Torniamo a Kyoto... «Poniamo che l'"uragano Usa" dipenda dai cambiamenti climatici, quelli che dovrebbero essere combattuti dal protocollo. Allora vuol dire che eventi estremi di questo tipo - come suggerisce il rapporto dell'Onu - per essere limitati e tollerabili richiedono una riduzione delle emissioni (quelle che provocano l'effetto serra) del 50%-60%».
Invece?
«Il protocollo impegna i paesi industrializzati a ridurre fino al 5%. Emerge un fatto: "Kyoto" è limitato».
Katarina ha messo in evidenza anche altre cose....
«Alcune drammatiche. Come l'assoluta mancanza di gestione dei territori in zone di interfaccia tra mare e terra di fronte ad eventi eccezionali».New Orleans indifesa...
«Questa vicenda assomiglia molto a Venezia. Perché la discussione che continua da 40 anni a Venezia e tende a sottovalutare l'evento eccezionale. L'evento eccezionale poi spazza via tutto».
É emergenza mondiale?
«Sì, per tutte le zone costiere del pianeta. Il protocollo di Kyoto (che riguarda le emissioni) qui non c'entra niente.

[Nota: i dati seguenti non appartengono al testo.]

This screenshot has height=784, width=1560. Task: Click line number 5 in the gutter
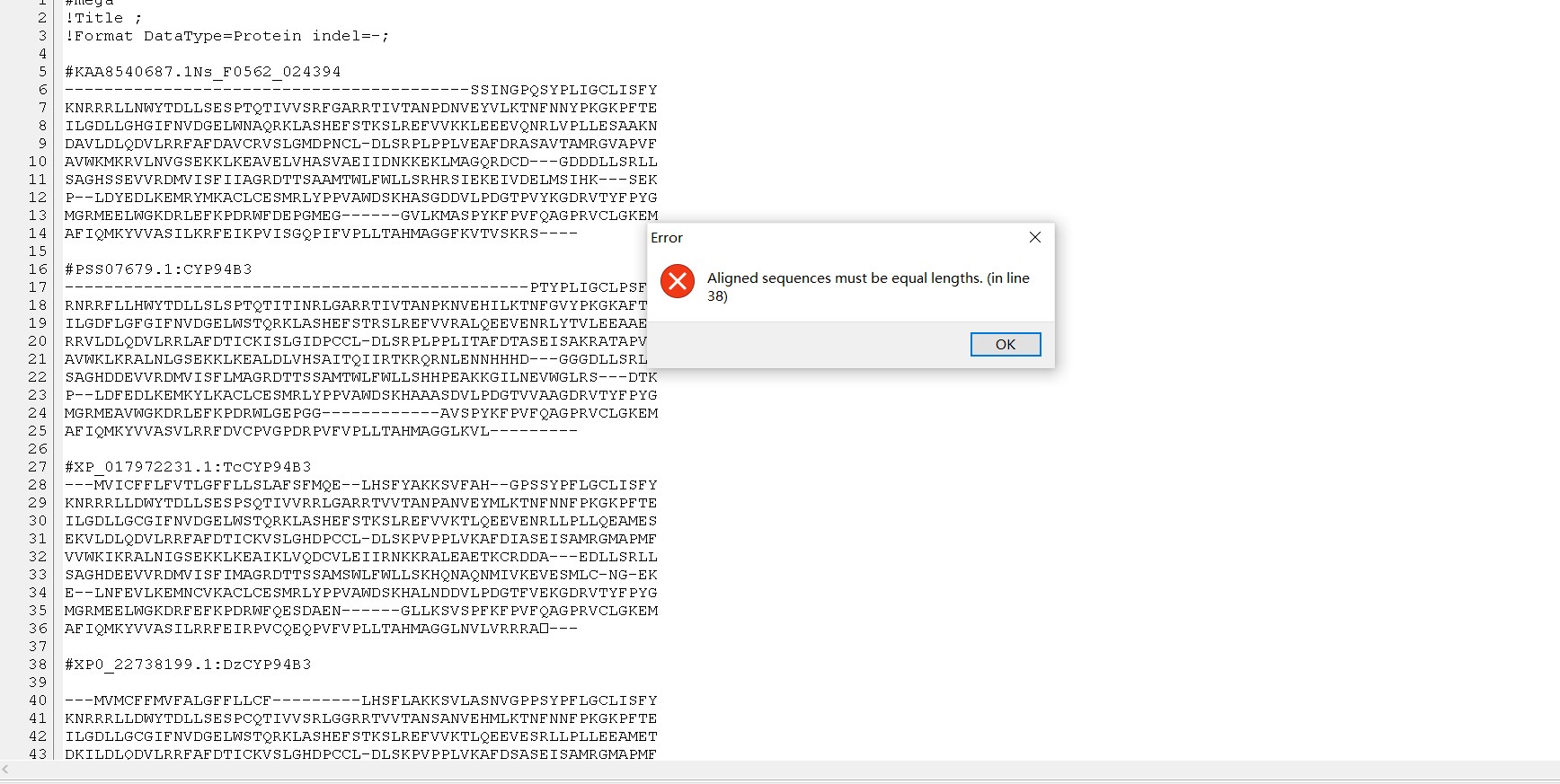click(x=42, y=72)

A livello internazionale ora sta emergendo una riflessione: se non sia urgente orientare una parte delle risorse enormi, impegnate per ridurre le emissioni, per proteggere invece le zone vulnerabili costiere da eventi eccezionali».

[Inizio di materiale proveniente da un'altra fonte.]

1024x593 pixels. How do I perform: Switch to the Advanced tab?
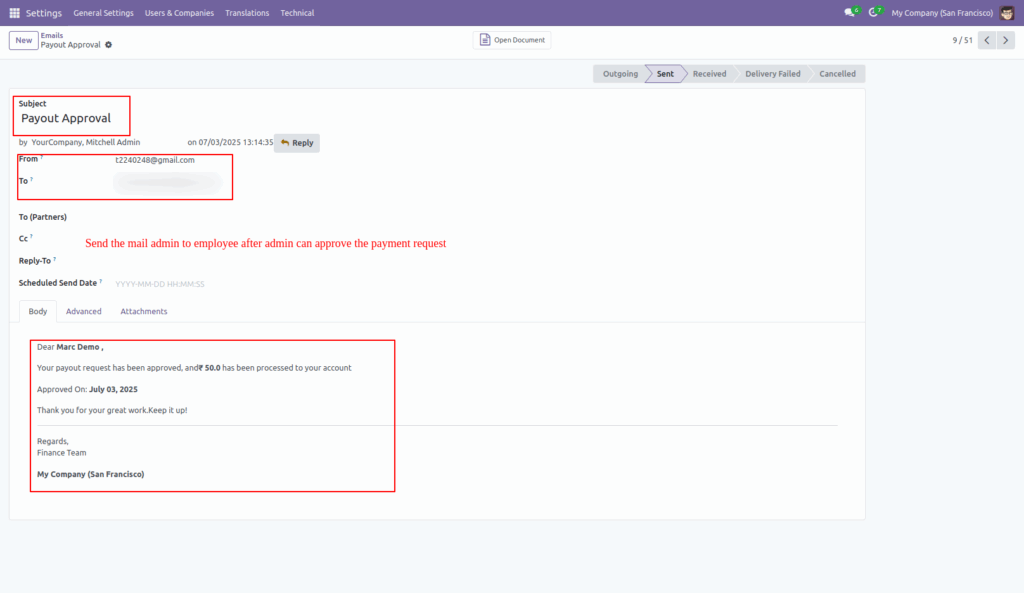point(83,311)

L'appuntamento sul clima a Montreal...
«In dicembre. E dovrà tenere anche conto degli scenari usciti dalla discussioni dell'Onu di questa settimana. Clima vuol dire anche povertà...».
Da Blair che farete?
«I maggiori paesi industriali del mondo, assieme a quelli emergenti Cina, India, Brasile, Nigeria, Sudafrica, Indonesia prepareranno la strada al summit di Montreal. Chiaro che non si potrà dire a chi è in fase espansiva: fermate la vostra economia».
Allora?
«Per ridurre le emissioni globali di anidride carbonica dobbiamo accelerare il cambio energetico mondiale. Nel 2030 la domanda di energia sarà superiore del 50% di quella di oggi. Se continuiamo a usare i combustibili fossili (responsabili dell'effetto serra e del riscaldamento del pianeta) aumenteranno del 60%, invece di ridursi del 50. Sono dati della proiezione dell'Agenzia internazionale dell'energia. Occorre cambiare il sistema energetico. Ridurre i combustibili fossili, usare fonti rinnovabili, usare il nucleare e l'idrogeno».
Facile?
«Difficilissimo. Perché questo apre un conflitto enorme con la "cultura tradizionale" che diceva che con il protocollo di Kyoto era chiusa la partita col nucleare».
Qui interviene la politica. «Queste tematiche richiedono visioni di lungo periodo. Negli Usa, come in Italia ci si confronta con i tempi "brevi" della politica. Parliamo del Mose? É scelta che ha una visione di lungo periodo, per affrontare un tema che non appare immediato. Ma ogni volta che c'è un ciclo elettorale si riparte...».